Sometimes I feel as if no one pays a bit of heed to what I’m accomplishing, out here, at the edge of the frontier, even though I’m embarking upon what may be one of the most exciting series of American paintings ever executed. It’s so hard being me.
I could spell it all out for you. You will get it. I’ve already done it, through a tool known as expository prose. I will post this prose shortly.
I feel phenomenally electrified to feel two cities, Madrid and Philadelphia, to be the crucibles from which my painterly nascence arises.
Philadelphia’s identity must be keyed upon Eakins. Within Madrid’s, Goya remains supreme, for he remains the fountain from which all ensuing painting issues.
I have been likened to the Pennsylvania Impressionists. In sooth, it is true, but I am not one of them. I see form and space, whereas impressionists see light through fleeting dabs of color. Perhaps I am too Baroque, too “old school” to consider myself an impressionist. I wonder. Am I just a romantic?
I think not. Optical clarity, the residue upon the retina, remains supreme. But then, wherein lies Goya, within this field of flowing vision?
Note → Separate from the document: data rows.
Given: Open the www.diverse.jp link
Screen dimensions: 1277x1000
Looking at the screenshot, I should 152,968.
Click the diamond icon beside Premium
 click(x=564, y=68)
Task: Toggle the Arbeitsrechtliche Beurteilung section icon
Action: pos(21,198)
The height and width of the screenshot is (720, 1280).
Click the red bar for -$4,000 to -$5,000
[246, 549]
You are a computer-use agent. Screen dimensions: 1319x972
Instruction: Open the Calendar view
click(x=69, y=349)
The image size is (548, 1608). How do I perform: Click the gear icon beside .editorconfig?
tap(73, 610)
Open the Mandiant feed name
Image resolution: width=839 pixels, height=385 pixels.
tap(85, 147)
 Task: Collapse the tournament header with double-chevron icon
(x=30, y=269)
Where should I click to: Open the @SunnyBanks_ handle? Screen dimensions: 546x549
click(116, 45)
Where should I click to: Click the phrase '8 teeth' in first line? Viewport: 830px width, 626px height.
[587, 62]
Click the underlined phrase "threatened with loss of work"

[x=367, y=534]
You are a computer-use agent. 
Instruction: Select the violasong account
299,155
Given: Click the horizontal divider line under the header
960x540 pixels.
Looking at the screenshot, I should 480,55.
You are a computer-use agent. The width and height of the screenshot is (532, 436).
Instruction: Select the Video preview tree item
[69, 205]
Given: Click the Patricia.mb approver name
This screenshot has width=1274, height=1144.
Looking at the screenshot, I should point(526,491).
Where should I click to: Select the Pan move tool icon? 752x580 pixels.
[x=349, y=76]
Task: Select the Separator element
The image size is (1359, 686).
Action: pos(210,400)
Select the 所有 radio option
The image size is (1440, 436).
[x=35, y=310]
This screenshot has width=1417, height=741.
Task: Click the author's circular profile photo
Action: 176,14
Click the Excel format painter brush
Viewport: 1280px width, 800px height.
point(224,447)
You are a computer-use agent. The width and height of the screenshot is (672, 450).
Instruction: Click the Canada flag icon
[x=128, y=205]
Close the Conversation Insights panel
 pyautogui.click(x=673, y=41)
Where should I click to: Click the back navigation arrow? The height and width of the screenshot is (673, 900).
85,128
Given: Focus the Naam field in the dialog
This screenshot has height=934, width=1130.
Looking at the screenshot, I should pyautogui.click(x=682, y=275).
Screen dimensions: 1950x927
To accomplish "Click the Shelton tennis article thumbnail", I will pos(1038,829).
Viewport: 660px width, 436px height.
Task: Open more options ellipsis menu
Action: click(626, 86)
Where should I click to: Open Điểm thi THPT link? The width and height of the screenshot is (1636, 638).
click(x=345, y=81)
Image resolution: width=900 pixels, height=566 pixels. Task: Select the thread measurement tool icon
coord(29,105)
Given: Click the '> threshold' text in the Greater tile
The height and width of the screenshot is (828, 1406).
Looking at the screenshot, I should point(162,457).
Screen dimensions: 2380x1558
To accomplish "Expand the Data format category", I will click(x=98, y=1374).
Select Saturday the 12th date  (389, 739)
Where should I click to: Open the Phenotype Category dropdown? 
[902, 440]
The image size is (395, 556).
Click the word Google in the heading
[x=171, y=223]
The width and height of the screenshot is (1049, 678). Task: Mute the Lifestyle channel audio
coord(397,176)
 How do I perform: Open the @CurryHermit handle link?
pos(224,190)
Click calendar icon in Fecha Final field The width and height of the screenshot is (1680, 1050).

Eakins is the link.
Carolus Duran, mentor to John Singer Sargent, chanted to his students the mantra: “Velazquez, Velazquez, Velazquez……” Murmur it continuously. Velazquez represents the pinnacle of the essence of painting, the supreme deity of optical clarity. On the day I accidentally drank paint thinner as I painted Madrid’s cathedral, La Almudena, I did something else as well: I SAW Velazquez! The sensation is unbelievable! Picture your eyes as two onions. Imagine the sensation of peeling the skin off of an onion and transfer that sensation to your eyes. SEEING Velazquez is like peeling the skin off your eyes!
If you live in the United States, however, you have a problem in that you CAN’T see Velazquez. It’s a huge problem, too. You have to be in Madrid, standing in front of “Las Meninas,” or in front of “The Weavers” in order to see Velazquez. Only two painters, to my knowledge, have caught the sensation of light Velazquez provides: Sargent in his copy of La Infanta Marguerita provides a cartoon of this light, as does Salvador Dali in his “Distinguished Person Pinning a Butterfly.”

Do I digress, diverge, seem to be yendo por las ramas? I think not. Much is known of Eakins’ indebtedness to and reverence of Velazquez. A figure in the background of “The Gross Clinic” even serves as a verbatim reference to the painter himself; a direct quote from “Las Meninas.” Everybody knows this fact. However, no one, to my knowledge has identified “The Gross Clinic” for what it actually is: an homage to Goya, and to the “Black Paintings” in particular, through the specific depiction of grotesques and phantasmal double imagery.
“The Gross Clinic” was recently purchased for 65 million dollars. Hell! I’ll happily sell my series for sixty five thousand dollars, one one thousandth of the price of the original, so that the people who bought it will actually know what the painting’s about!
Maybe I won’t post the previously mentioned expository prose, and just leave you all guessing, all two of you who are still reading my posts, as to what this good ol’ country boy genius is up to out here on the frontier of the mind.